Bu bağlamda okuyucuya yaşamın zorlukları, sıkıntıları
hakkında gerçekleri verirken, bir yandan da aile bireylerinin birbirini
suçlaması ve çözüm yolu aramamasının ne denli acılara neden olabileceğini de
veriyor. Zihinlere bir çivi gibi çakıyor.
Yazar, "içten içe olan" ve göremediğimiz,
görmek istemediğimiz bir şeylerin üstlerindeki kalın örtünün sıyrılıp görünür
olmasını da sağlıyor. Görünür kılınsa da derindeki örtünün üzerindeki ağır ve
kalın örtüyü bir ucundan ancak aralıyor. Yaşanılanların bir kader olarak algılanmasına
neden oluyor.
Günlük hayattaki özlemleri, aşkları, hayalleri bir
koza gibi örüyor satır aralarında. Olumsuzlukların insanları nasıl bunalıma,
anlamsızlığa götürdüğünü okuyucunun yüzüne çarpıyor.
Yazar, yapıtını okuyucu ile baş başa bırakıyor.
Okuyucu bu bağlamda kendisine pek de yabancı olmayan, zaman içinde çevresinde
duyduğu, şahit olduğu olayları bire bir satır aralarında sezinliyor. Kendini ve
çevresini sorguluyor. Olması gereken ile olmaması gerekeni zihninde
şekillendiriyor.
Her yıl yüzlerce kitabın yazıldığı, lakin çok azının
okuyucu ile buluşma şansı bulduğu bir yazın dünyasında "Düş Batımı"
kendisini fark ettiriyor. Okunabilir kılıyor. Okuyucuya yabancı olmayan bir
yaşam öyküsü ile karşımıza çıkıyor.
"İnsan
bazen kaçmak ister. Kendinden kaçmak. Hatta kendinden kaçıp gölgesinde
gizlenmek ister..." Romanın kısa ve net
özeti olsa gerek.
Şubat 2015 de
"Gece Kitaplığı"nda çıkan romanda anlatılan olaylar da bir babanın ve kızı ile boşandığı kocasını
uzaktan da olsa seven bir yüreğin acı son ile karşılaşması okuyucunun
gözlerinin nemlenmesine neden oluyor.
Yazar Hanife Mert uzun süredir görmek isteyip de
göremediklerimizi bize gösteriyor. Kendimizi ve çevremizi sorgulamamızı
sağlıyor.
"Düş Batımı" yazarın ilk romanı. Sonraki
öykü ve romanlarında okuyucuyu işleyeceği konularla düşündürmeye devam edeceği
kesin.
Edebiyat dünyamıza
kazandırdığı eserin yanı sıra edebiyat dünyası da bir yazar kazanmıştır.

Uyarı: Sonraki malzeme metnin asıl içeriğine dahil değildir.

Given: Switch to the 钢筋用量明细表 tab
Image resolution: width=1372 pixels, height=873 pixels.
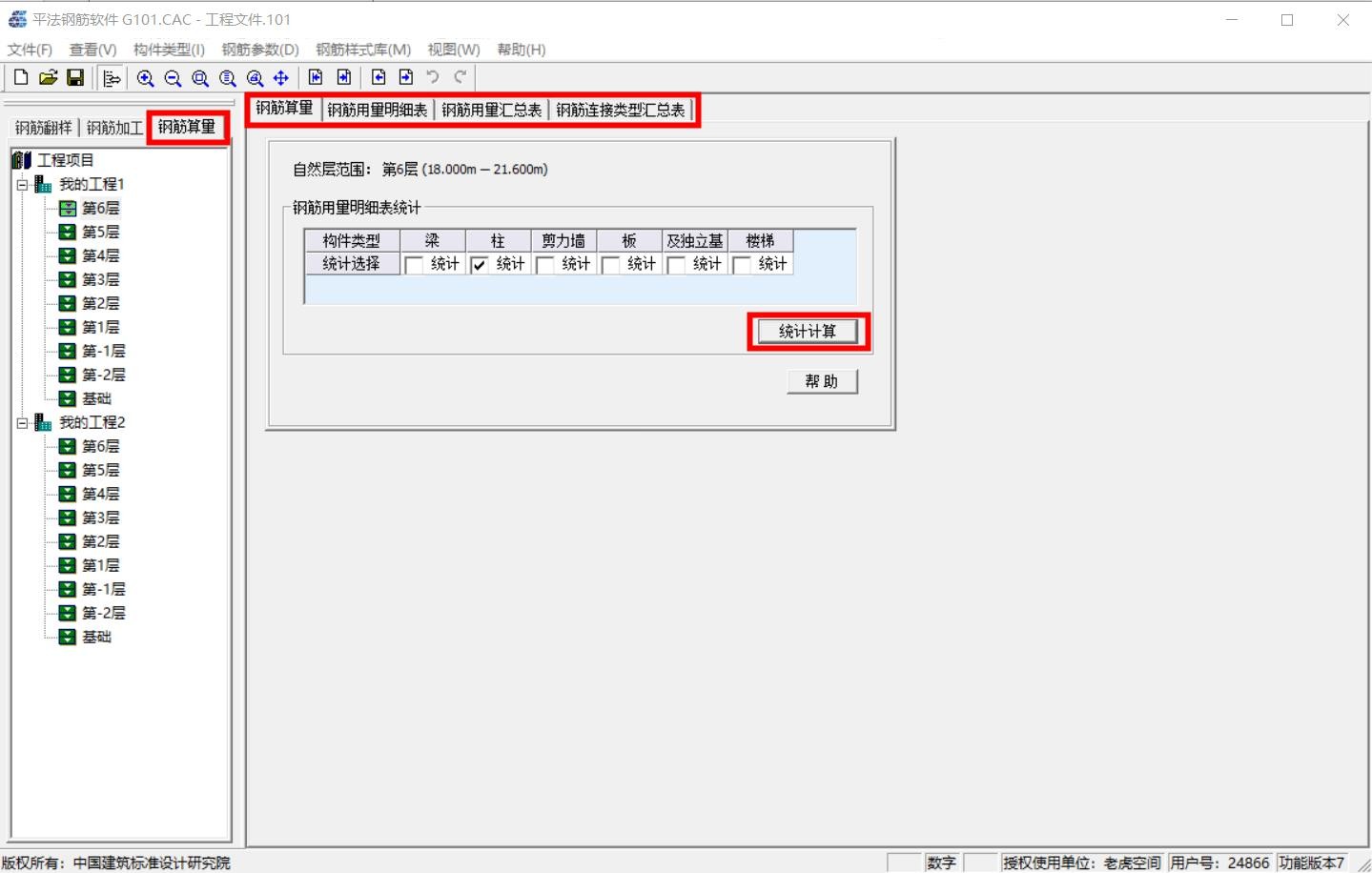Looking at the screenshot, I should 378,111.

Verilen bir emeğin, mücadelenin sonucunu görmek ortaya konan bir eserin okuyucuya vermeye çalışılan mesajın alındığını görmek sanırım yazan için en büyük mutluluk kaynağı... Hüseyin Hocam sizin de çok değerli yorumunuzda ifade ettiğiniz gibi, güzel Anadolu insanımızın saf ve temiz yürekli oluşunun ötesinde bazı kalıplaşmış tabu haline getirdikleri kimi yerde töre kimi yerde adet anane haline gelen değerler aile dediğimiz toplumumuzun en küçük birimi olan aynı zamanda toplumun temeli dediğimiz olguyu oluşturan eşler ve çocuklar üzerinde yıpratıcı etkisi, buna dönemin sosyo- ekonomik durumu ve bu bağlamda yaşanan çözülmeleri anlatmaya çalıştım. Ayrıca sizin gibi usta bir kalemden doyurucu yorum da esere ayrı bir güzellik ve özellik katıyor. Çok teşekkür ediyorum. Paha biçilmez yorumunuzla katkınız için. Yüreğinize sağlıklar diliyorum. Selam ve saygılar diyorum.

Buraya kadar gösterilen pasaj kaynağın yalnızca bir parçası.